Requirements -
Copy the listing below line for line, keeping every character as it stands, and leave the pictures out.

___ Data listing

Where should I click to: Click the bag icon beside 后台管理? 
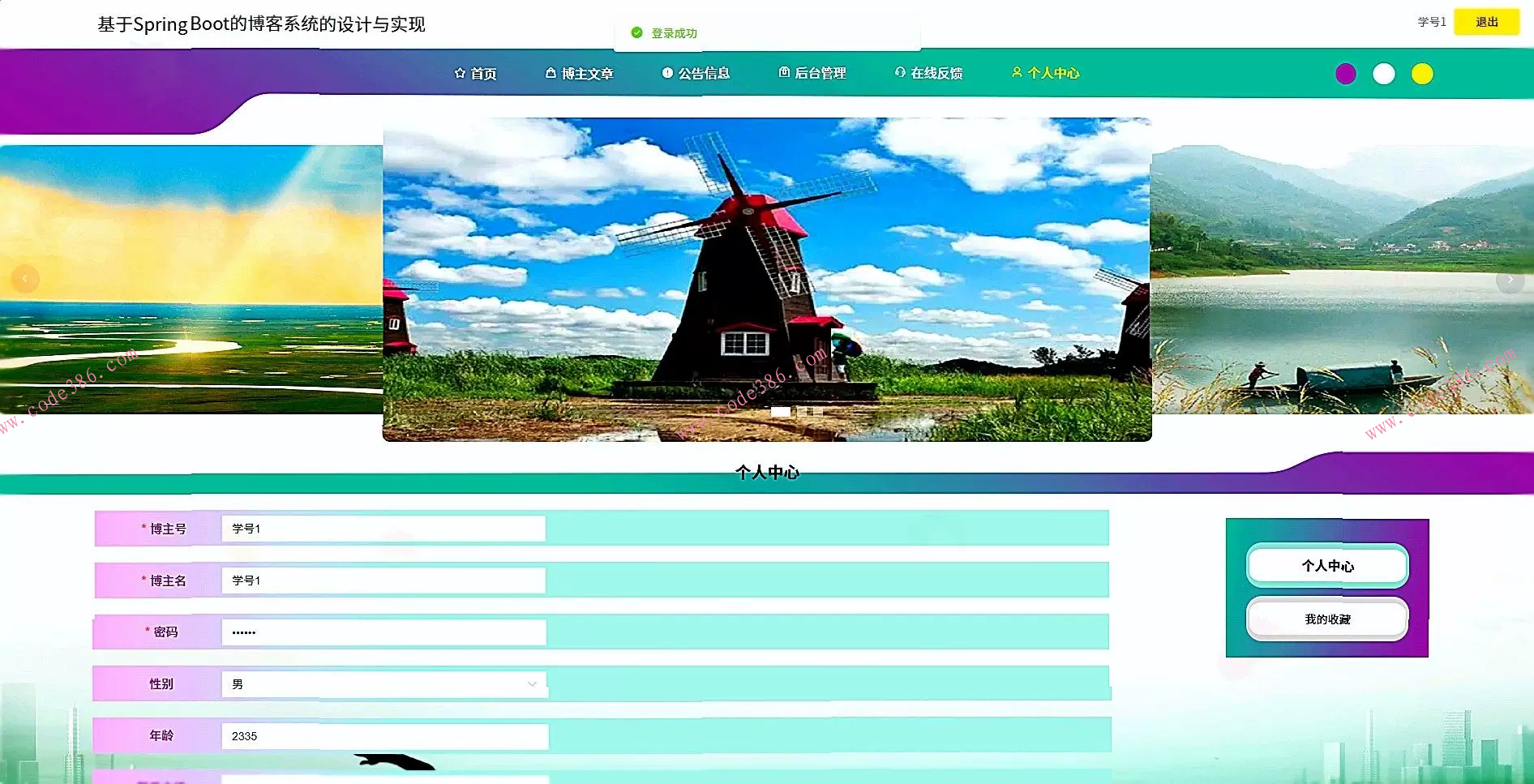(x=782, y=73)
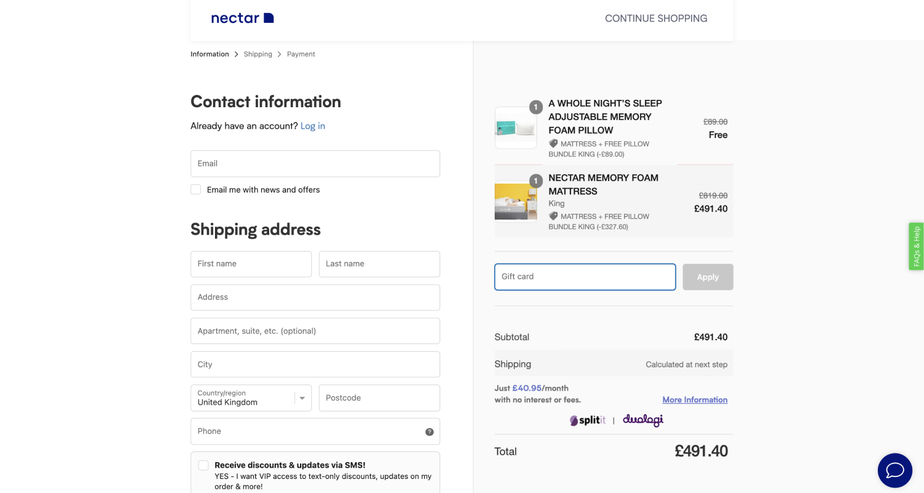Expand the Country/region dropdown

(x=301, y=398)
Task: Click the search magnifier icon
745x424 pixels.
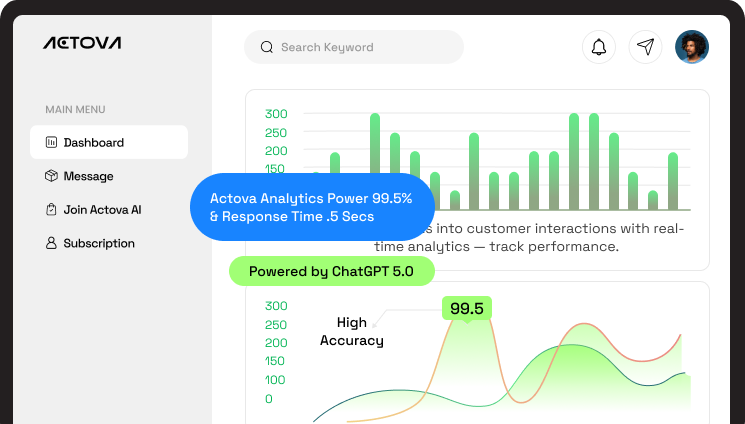Action: point(267,47)
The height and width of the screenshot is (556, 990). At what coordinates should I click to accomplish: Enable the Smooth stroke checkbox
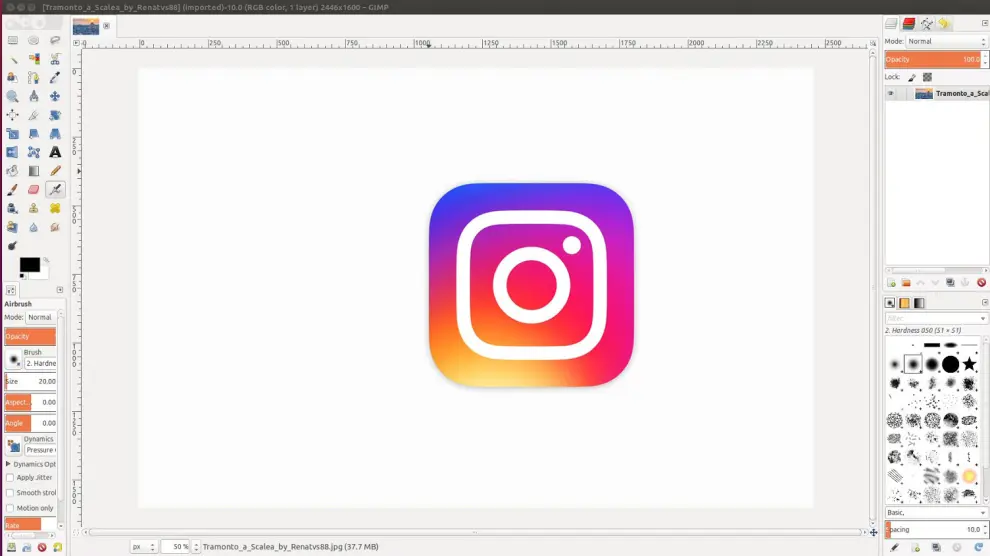pyautogui.click(x=10, y=493)
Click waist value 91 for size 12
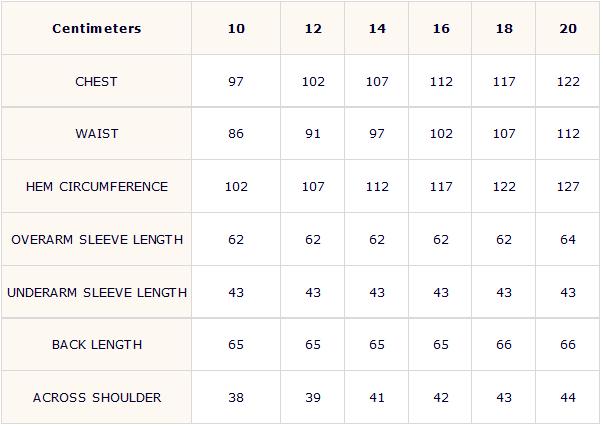Viewport: 603px width, 427px height. [x=313, y=133]
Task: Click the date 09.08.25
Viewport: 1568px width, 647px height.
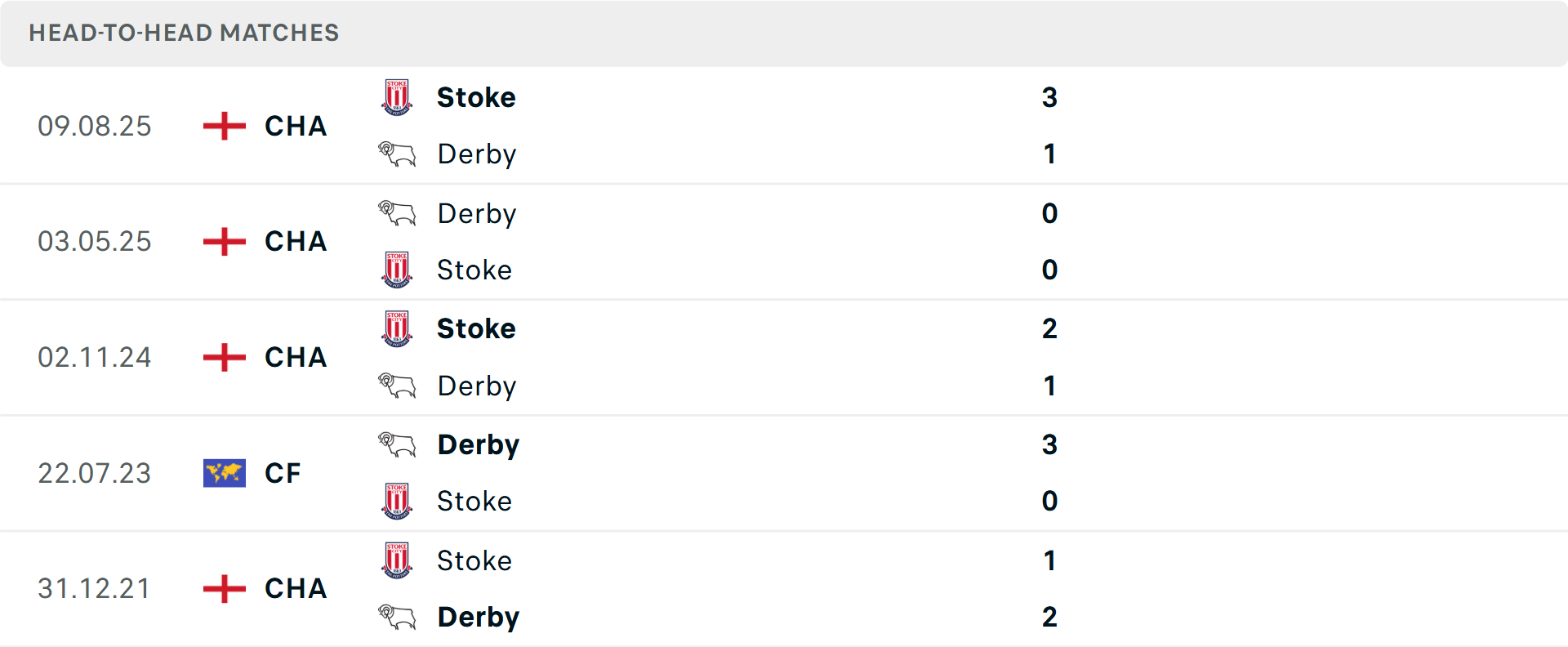Action: (x=95, y=126)
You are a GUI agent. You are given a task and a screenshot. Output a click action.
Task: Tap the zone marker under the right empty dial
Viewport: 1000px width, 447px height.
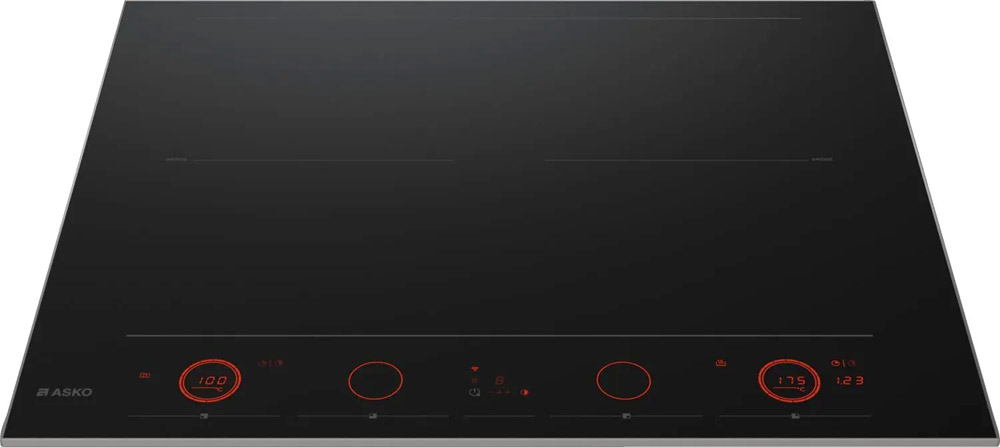tap(626, 416)
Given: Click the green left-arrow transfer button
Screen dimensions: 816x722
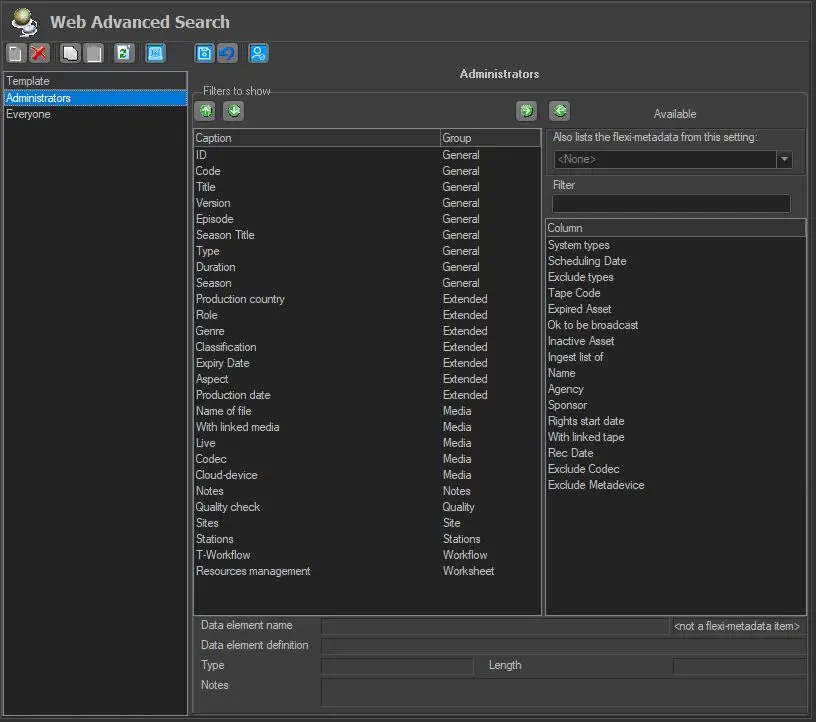Looking at the screenshot, I should (559, 111).
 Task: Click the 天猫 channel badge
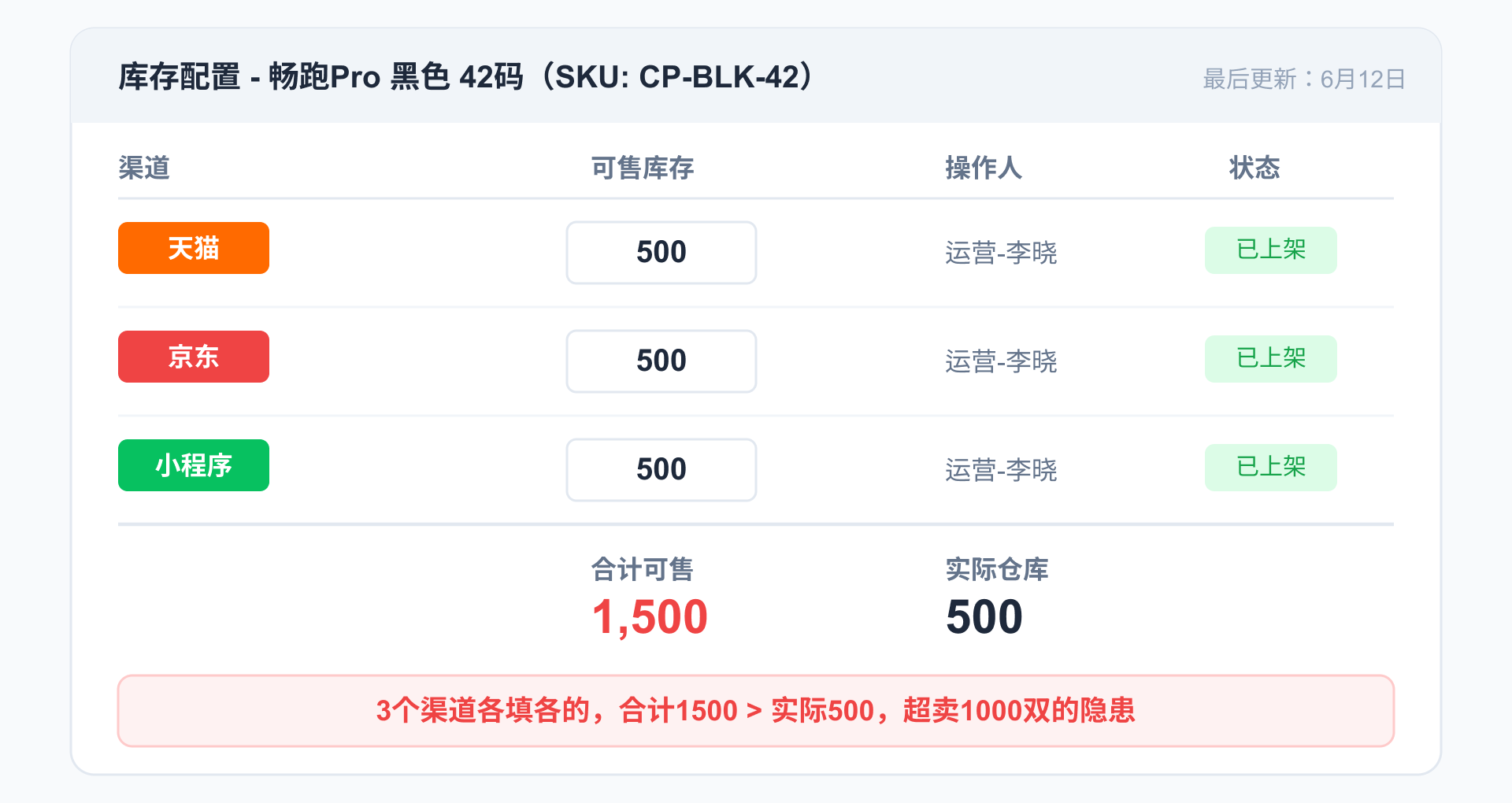pos(193,248)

______

Result for this task -
Where should I click to: Click the bag icon beside 后台管理? 
(x=782, y=73)
Expand the Country/region dropdown

(x=301, y=398)
Task: Click the search magnifier icon
745x424 pixels.
Action: point(267,47)
The height and width of the screenshot is (556, 990). At what coordinates should I click to accomplish: Enable the Smooth stroke checkbox
pyautogui.click(x=10, y=493)
Click waist value 91 for size 12
Viewport: 603px width, 427px height. [x=313, y=133]
Task: Click the date 09.08.25
Viewport: 1568px width, 647px height.
Action: (x=95, y=126)
You are a GUI agent. You are given a task and a screenshot. Output a click action.
Task: Tap the zone marker under the right empty dial
Viewport: 1000px width, 447px height.
tap(626, 416)
Given: Click the green left-arrow transfer button
Screen dimensions: 816x722
Looking at the screenshot, I should (559, 111).
 Task: Click the 天猫 channel badge
pos(193,248)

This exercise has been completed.